Optimizing Self-Hosted Gemma for Production Inference

Authors
Piotr Miłkowski
Senior AI System Engineer
@
Callstack
No items found.

Apex is our specialized React Native coding model, built on Gemma 4 and tuned for the engineering work we do every day. But model quality was only half the challenge. To make Apex useful in production, we also had to make self-hosted Gemma fast, stable, and efficient on the hardware serving it.

Gemma 4 31B is large enough that inference speed depends as much on server setup as on the model itself. It needs GPU memory for weights, KV cache, multimodal encoders, and batching headroom. If the server reserves too much context, uses the wrong parallelism shape, or leaves unused multimodal capacity enabled, throughput drops quickly.

In this article, we show how we served google/gemma-4-31B-it on vLLM with two NVIDIA RTX PRO 6000 Blackwell Server Edition GPUs, then improved output-token throughput with the Gemma 4 MTP assistant checkpoint: 2.48x at max concurrency 1, 1.92x at max concurrency 10, and 1.09x at max concurrency 100.

TL;DR

  • Use two GPUs for one Gemma 4 31B replica when you need long context or safer memory headroom.
  • Prefer multiple TP2 replicas on an 8-GPU PCIe host when traffic is many normal-sized requests.
  • Set --max-model-len deliberately; the full 256K context window is expensive
  • Disable unused modalities with --limit-mm-per-prompt
  • Use --async-scheduling on vLLM.

Exercise set:
a: Please output the stretch of the Gemma inference article from "Gemma 4 31B is" through "throughput drops quickly.".
b: What output-token throughput improvement does the Gemma inference article report at max concurrency 10?
The rows after the Gemma inference article are separate material.

Available data:
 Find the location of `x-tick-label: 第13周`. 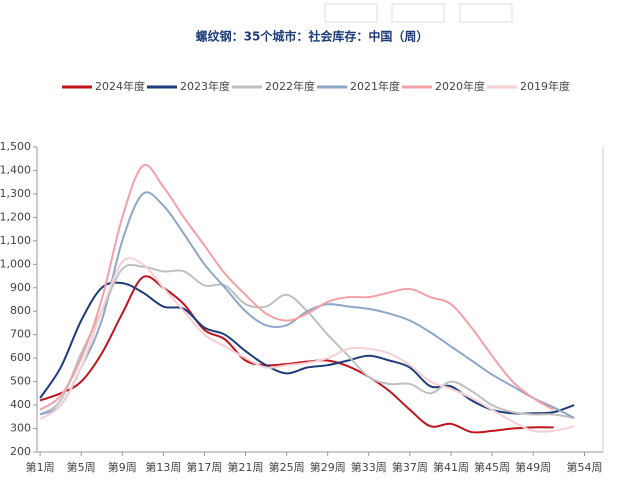

x-tick-label: 第13周 is located at coordinates (163, 467).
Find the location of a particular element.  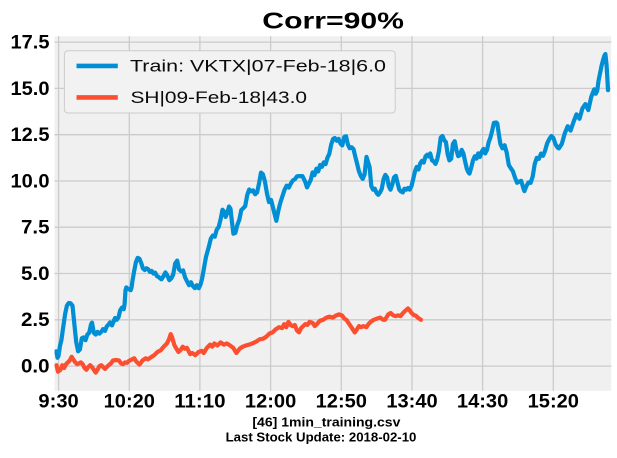

svg-text: 7.5 is located at coordinates (36, 228).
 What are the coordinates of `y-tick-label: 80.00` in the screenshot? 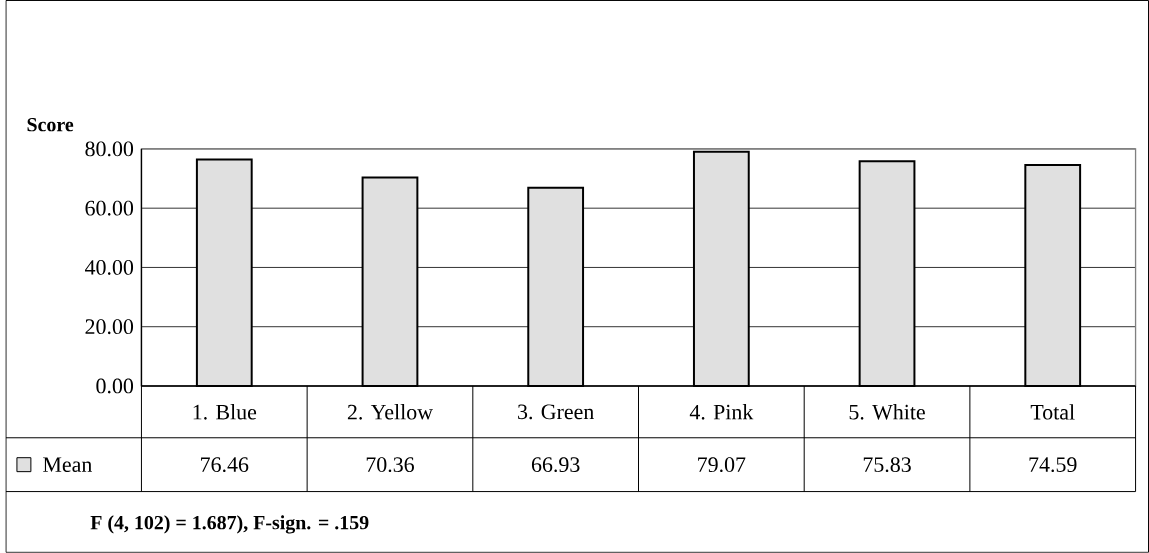 It's located at (110, 149).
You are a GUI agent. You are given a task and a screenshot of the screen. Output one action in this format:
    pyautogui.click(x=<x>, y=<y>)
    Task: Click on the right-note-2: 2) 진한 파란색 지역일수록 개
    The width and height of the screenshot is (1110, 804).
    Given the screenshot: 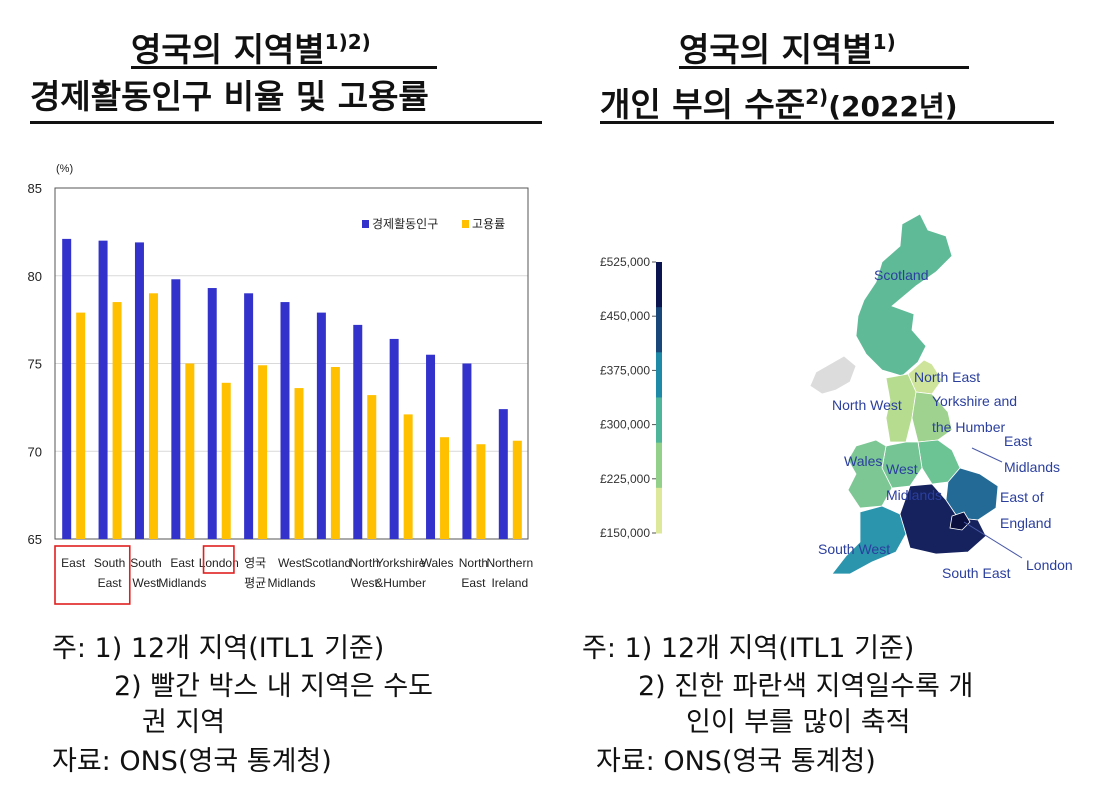 What is the action you would take?
    pyautogui.click(x=806, y=686)
    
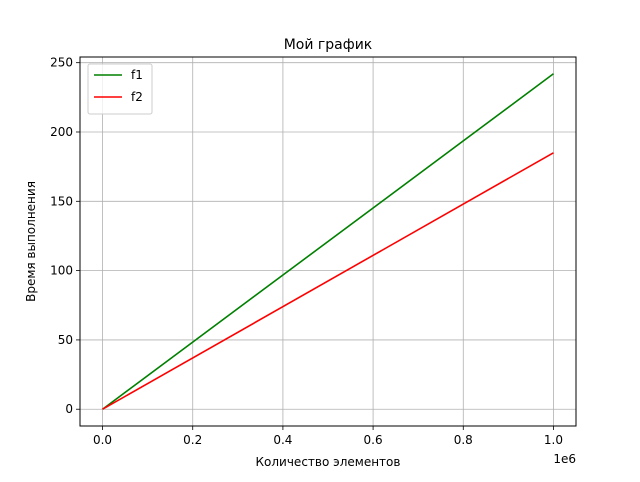 Image resolution: width=640 pixels, height=482 pixels. I want to click on chart-title: Мой график, so click(328, 45).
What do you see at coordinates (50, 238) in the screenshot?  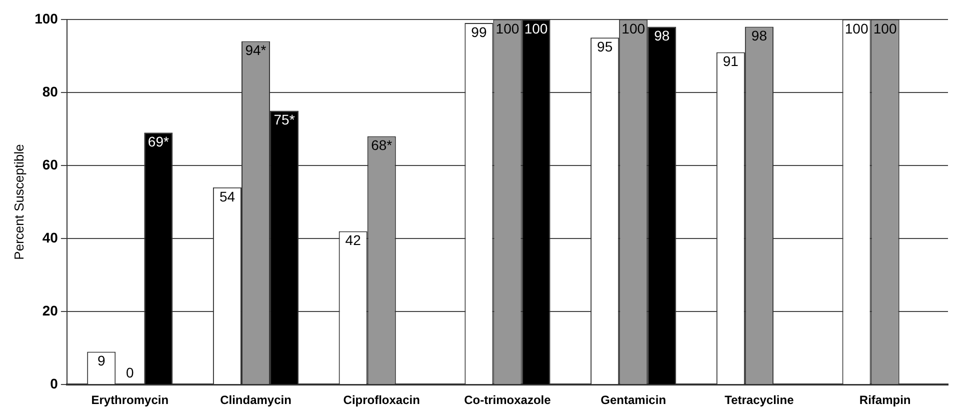 I see `y-tick-label: 40` at bounding box center [50, 238].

Answers below:
a:
Gemma 4 31B is large enough that inference speed depends as much on server setup as on the model itself. It needs GPU memory for weights, KV cache, multimodal encoders, and batching headroom. If the server reserves too much context, uses the wrong parallelism shape, or leaves unused multimodal capacity enabled, throughput drops quickly.

b: 1.92x